-- begin --

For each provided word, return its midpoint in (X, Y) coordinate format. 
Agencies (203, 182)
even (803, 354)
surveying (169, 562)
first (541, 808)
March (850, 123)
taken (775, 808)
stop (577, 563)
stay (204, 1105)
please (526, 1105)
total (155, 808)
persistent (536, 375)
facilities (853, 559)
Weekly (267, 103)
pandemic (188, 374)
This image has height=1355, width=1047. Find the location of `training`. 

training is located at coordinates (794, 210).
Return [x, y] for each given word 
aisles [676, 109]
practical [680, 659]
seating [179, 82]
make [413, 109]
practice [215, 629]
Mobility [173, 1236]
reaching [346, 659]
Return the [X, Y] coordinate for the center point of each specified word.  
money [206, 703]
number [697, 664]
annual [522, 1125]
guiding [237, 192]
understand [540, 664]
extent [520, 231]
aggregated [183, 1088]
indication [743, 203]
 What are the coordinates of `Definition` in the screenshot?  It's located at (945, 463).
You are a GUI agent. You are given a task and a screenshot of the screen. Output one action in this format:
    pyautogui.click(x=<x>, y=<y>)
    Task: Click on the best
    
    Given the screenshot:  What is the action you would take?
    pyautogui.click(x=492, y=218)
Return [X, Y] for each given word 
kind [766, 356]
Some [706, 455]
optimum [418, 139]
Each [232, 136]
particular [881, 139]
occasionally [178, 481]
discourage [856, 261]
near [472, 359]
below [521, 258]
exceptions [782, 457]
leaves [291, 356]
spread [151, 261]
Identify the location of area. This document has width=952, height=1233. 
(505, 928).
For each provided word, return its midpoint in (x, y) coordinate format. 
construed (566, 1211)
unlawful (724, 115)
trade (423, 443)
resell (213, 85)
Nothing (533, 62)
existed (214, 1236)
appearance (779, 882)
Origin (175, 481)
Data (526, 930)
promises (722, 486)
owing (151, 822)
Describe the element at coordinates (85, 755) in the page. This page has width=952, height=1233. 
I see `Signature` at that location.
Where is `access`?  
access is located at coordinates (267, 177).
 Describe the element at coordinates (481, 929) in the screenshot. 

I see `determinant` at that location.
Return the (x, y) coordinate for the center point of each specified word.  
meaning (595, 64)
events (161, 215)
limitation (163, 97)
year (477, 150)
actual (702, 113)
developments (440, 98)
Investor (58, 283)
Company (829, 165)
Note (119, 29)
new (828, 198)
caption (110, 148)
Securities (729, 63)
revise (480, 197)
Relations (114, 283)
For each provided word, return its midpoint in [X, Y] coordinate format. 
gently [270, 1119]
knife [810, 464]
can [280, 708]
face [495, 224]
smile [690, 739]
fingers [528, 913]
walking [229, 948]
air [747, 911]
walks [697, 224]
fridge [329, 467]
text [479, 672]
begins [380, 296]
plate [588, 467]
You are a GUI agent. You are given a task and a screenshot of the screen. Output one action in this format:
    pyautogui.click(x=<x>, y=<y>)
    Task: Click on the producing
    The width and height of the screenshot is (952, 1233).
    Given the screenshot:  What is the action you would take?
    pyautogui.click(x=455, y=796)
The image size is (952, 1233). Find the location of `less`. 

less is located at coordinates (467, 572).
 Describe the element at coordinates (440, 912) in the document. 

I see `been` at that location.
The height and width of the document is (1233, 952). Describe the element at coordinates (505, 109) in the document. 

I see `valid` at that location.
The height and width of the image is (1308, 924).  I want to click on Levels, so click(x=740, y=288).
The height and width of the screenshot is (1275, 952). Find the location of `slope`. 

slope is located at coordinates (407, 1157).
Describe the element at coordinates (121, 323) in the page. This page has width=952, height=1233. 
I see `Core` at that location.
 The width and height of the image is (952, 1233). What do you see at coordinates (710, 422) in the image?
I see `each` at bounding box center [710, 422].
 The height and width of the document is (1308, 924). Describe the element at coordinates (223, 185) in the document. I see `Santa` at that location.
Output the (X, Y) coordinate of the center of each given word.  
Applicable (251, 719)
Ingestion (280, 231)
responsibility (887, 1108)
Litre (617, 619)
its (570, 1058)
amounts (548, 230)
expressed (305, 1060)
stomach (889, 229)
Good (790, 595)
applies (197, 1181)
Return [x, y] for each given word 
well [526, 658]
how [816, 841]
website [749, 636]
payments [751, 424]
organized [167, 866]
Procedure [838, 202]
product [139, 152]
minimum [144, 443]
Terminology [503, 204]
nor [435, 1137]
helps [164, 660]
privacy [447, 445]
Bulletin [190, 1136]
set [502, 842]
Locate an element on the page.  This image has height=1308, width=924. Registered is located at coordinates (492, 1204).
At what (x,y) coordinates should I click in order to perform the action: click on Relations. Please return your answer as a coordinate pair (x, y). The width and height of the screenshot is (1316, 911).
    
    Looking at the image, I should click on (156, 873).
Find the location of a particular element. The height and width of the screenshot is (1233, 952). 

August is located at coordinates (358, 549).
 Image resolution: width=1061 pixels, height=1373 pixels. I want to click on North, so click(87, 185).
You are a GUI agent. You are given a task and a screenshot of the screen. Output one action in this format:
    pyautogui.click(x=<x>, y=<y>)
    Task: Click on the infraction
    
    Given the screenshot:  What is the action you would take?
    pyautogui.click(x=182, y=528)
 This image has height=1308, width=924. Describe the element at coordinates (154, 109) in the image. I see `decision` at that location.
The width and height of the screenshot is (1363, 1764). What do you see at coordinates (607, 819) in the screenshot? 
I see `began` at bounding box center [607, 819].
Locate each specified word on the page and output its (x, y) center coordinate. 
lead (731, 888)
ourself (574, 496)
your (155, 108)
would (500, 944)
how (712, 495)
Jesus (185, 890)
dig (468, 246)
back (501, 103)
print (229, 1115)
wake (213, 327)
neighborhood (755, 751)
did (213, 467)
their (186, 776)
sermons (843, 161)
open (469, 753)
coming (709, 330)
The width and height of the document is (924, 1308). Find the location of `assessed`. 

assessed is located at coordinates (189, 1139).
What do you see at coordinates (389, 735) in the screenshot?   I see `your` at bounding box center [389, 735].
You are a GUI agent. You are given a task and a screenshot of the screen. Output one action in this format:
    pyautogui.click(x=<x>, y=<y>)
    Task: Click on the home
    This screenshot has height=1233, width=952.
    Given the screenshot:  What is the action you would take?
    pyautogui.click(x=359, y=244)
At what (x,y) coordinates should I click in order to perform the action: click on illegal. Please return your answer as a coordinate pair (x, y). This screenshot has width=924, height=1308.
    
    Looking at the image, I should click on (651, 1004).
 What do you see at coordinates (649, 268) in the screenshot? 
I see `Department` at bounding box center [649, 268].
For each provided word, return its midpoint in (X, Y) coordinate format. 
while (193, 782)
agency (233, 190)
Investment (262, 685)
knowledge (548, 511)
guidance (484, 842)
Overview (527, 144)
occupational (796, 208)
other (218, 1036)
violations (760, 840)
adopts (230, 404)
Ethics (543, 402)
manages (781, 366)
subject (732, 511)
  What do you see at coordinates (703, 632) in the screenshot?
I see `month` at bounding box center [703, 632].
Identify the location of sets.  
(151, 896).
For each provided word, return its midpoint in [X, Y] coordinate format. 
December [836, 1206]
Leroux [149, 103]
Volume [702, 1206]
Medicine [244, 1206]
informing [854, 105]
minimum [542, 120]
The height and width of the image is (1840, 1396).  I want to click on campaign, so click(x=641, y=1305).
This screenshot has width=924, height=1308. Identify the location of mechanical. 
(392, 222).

-- end --

→ **WHAT YOU HAVE TO DO**: Turn every row above into a numbered list, omitting any blank lines.

→ **WORKED ANSWER**:
1. For each provided word, return its midpoint in (X, Y) coordinate format. 
2. Agencies (203, 182)
3. even (803, 354)
4. surveying (169, 562)
5. first (541, 808)
6. March (850, 123)
7. taken (775, 808)
8. stop (577, 563)
9. stay (204, 1105)
10. please (526, 1105)
11. total (155, 808)
12. persistent (536, 375)
13. facilities (853, 559)
14. Weekly (267, 103)
15. pandemic (188, 374)
16. This image has height=1355, width=1047. Find the location of `training`. 
17. training is located at coordinates (794, 210).
18. Return [x, y] for each given word 
19. aisles [676, 109]
20. practical [680, 659]
21. seating [179, 82]
22. make [413, 109]
23. practice [215, 629]
24. Mobility [173, 1236]
25. reaching [346, 659]
26. Return the [X, Y] coordinate for the center point of each specified word.  
27. money [206, 703]
28. number [697, 664]
29. annual [522, 1125]
30. guiding [237, 192]
31. understand [540, 664]
32. extent [520, 231]
33. aggregated [183, 1088]
34. indication [743, 203]
35.  What are the coordinates of `Definition` in the screenshot?  It's located at (945, 463).
36. You are a GUI agent. You are given a task and a screenshot of the screen. Output one action in this format:
37.     pyautogui.click(x=<x>, y=<y>)
38.     Task: Click on the best
39.     Given the screenshot:  What is the action you would take?
40.     pyautogui.click(x=492, y=218)
41. Return [X, Y] for each given word 
42. kind [766, 356]
43. Some [706, 455]
44. optimum [418, 139]
45. Each [232, 136]
46. particular [881, 139]
47. occasionally [178, 481]
48. discourage [856, 261]
49. near [472, 359]
50. below [521, 258]
51. exceptions [782, 457]
52. leaves [291, 356]
53. spread [151, 261]
54. Identify the location of area. This document has width=952, height=1233. 
55. (505, 928).
56. For each provided word, return its midpoint in (x, y) coordinate format. 
57. construed (566, 1211)
58. unlawful (724, 115)
59. trade (423, 443)
60. resell (213, 85)
61. Nothing (533, 62)
62. existed (214, 1236)
63. appearance (779, 882)
64. Origin (175, 481)
65. Data (526, 930)
66. promises (722, 486)
67. owing (151, 822)
68. Describe the element at coordinates (85, 755) in the page. This page has width=952, height=1233. 
69. I see `Signature` at that location.
70. Where is `access`?  
71. access is located at coordinates (267, 177).
72.  Describe the element at coordinates (481, 929) in the screenshot. 
73. I see `determinant` at that location.
74. Return the (x, y) coordinate for the center point of each specified word.  
75. meaning (595, 64)
76. events (161, 215)
77. limitation (163, 97)
78. year (477, 150)
79. actual (702, 113)
80. developments (440, 98)
81. Investor (58, 283)
82. Company (829, 165)
83. Note (119, 29)
84. new (828, 198)
85. caption (110, 148)
86. Securities (729, 63)
87. revise (480, 197)
88. Relations (114, 283)
89. For each provided word, return its midpoint in [X, Y] coordinate format. 
90. gently [270, 1119]
91. knife [810, 464]
92. can [280, 708]
93. face [495, 224]
94. smile [690, 739]
95. fingers [528, 913]
96. walking [229, 948]
97. air [747, 911]
98. walks [697, 224]
99. fridge [329, 467]
100. text [479, 672]
101. begins [380, 296]
102. plate [588, 467]
103. You are a GUI agent. You are given a task and a screenshot of the screen. Output one action in this format:
104.     pyautogui.click(x=<x>, y=<y>)
105.     Task: Click on the producing
106.     The width and height of the screenshot is (952, 1233).
107.     Given the screenshot:  What is the action you would take?
108.     pyautogui.click(x=455, y=796)
109. The image size is (952, 1233). Find the location of `less`. 
110. less is located at coordinates (467, 572).
111.  Describe the element at coordinates (440, 912) in the document. 
112. I see `been` at that location.
113. The height and width of the document is (1233, 952). Describe the element at coordinates (505, 109) in the document. 
114. I see `valid` at that location.
115. The height and width of the image is (1308, 924).  I want to click on Levels, so click(x=740, y=288).
116. The height and width of the screenshot is (1275, 952). Find the location of `slope`. 
117. slope is located at coordinates (407, 1157).
118. Describe the element at coordinates (121, 323) in the page. This page has width=952, height=1233. 
119. I see `Core` at that location.
120.  The width and height of the image is (952, 1233). What do you see at coordinates (710, 422) in the image?
121. I see `each` at bounding box center [710, 422].
122.  The height and width of the document is (1308, 924). Describe the element at coordinates (223, 185) in the document. I see `Santa` at that location.
123. Output the (X, Y) coordinate of the center of each given word.  
124. Applicable (251, 719)
125. Ingestion (280, 231)
126. responsibility (887, 1108)
127. Litre (617, 619)
128. its (570, 1058)
129. amounts (548, 230)
130. expressed (305, 1060)
131. stomach (889, 229)
132. Good (790, 595)
133. applies (197, 1181)
134. Return [x, y] for each given word 
135. well [526, 658]
136. how [816, 841]
137. website [749, 636]
138. payments [751, 424]
139. organized [167, 866]
140. Procedure [838, 202]
141. product [139, 152]
142. minimum [144, 443]
143. Terminology [503, 204]
144. nor [435, 1137]
145. helps [164, 660]
146. privacy [447, 445]
147. Bulletin [190, 1136]
148. set [502, 842]
149. Locate an element on the page.  This image has height=1308, width=924. Registered is located at coordinates (492, 1204).
150. At what (x,y) coordinates should I click in order to perform the action: click on Relations. Please return your answer as a coordinate pair (x, y). The width and height of the screenshot is (1316, 911).
151.     Looking at the image, I should click on (156, 873).
152. Find the location of a particular element. The height and width of the screenshot is (1233, 952). 
153. August is located at coordinates (358, 549).
154.  Image resolution: width=1061 pixels, height=1373 pixels. I want to click on North, so click(87, 185).
155. You are a GUI agent. You are given a task and a screenshot of the screen. Output one action in this format:
156.     pyautogui.click(x=<x>, y=<y>)
157.     Task: Click on the infraction
158.     Given the screenshot:  What is the action you would take?
159.     pyautogui.click(x=182, y=528)
160.  This image has height=1308, width=924. Describe the element at coordinates (154, 109) in the image. I see `decision` at that location.
161. The width and height of the screenshot is (1363, 1764). What do you see at coordinates (607, 819) in the screenshot? 
162. I see `began` at bounding box center [607, 819].
163. Locate each specified word on the page and output its (x, y) center coordinate. 
164. lead (731, 888)
165. ourself (574, 496)
166. your (155, 108)
167. would (500, 944)
168. how (712, 495)
169. Jesus (185, 890)
170. dig (468, 246)
171. back (501, 103)
172. print (229, 1115)
173. wake (213, 327)
174. neighborhood (755, 751)
175. did (213, 467)
176. their (186, 776)
177. sermons (843, 161)
178. open (469, 753)
179. coming (709, 330)
180. The width and height of the document is (924, 1308). Find the location of `assessed`. 
181. assessed is located at coordinates (189, 1139).
182. What do you see at coordinates (389, 735) in the screenshot?   I see `your` at bounding box center [389, 735].
183. You are a GUI agent. You are given a task and a screenshot of the screen. Output one action in this format:
184.     pyautogui.click(x=<x>, y=<y>)
185.     Task: Click on the home
186.     This screenshot has height=1233, width=952.
187.     Given the screenshot:  What is the action you would take?
188.     pyautogui.click(x=359, y=244)
189. At what (x,y) coordinates should I click in order to perform the action: click on illegal. Please return your answer as a coordinate pair (x, y). This screenshot has width=924, height=1308.
190.     Looking at the image, I should click on (651, 1004).
191.  What do you see at coordinates (649, 268) in the screenshot? 
192. I see `Department` at bounding box center [649, 268].
193. For each provided word, return its midpoint in (X, Y) coordinate format. 
194. while (193, 782)
195. agency (233, 190)
196. Investment (262, 685)
197. knowledge (548, 511)
198. guidance (484, 842)
199. Overview (527, 144)
200. occupational (796, 208)
201. other (218, 1036)
202. violations (760, 840)
203. adopts (230, 404)
204. Ethics (543, 402)
205. manages (781, 366)
206. subject (732, 511)
207.   What do you see at coordinates (703, 632) in the screenshot?
208. I see `month` at bounding box center [703, 632].
209. Identify the location of sets.  
210. (151, 896).
211. For each provided word, return its midpoint in [X, Y] coordinate format. 
212. December [836, 1206]
213. Leroux [149, 103]
214. Volume [702, 1206]
215. Medicine [244, 1206]
216. informing [854, 105]
217. minimum [542, 120]
218. The height and width of the image is (1840, 1396).  I want to click on campaign, so click(x=641, y=1305).
219. This screenshot has width=924, height=1308. Identify the location of mechanical. 
220. (392, 222).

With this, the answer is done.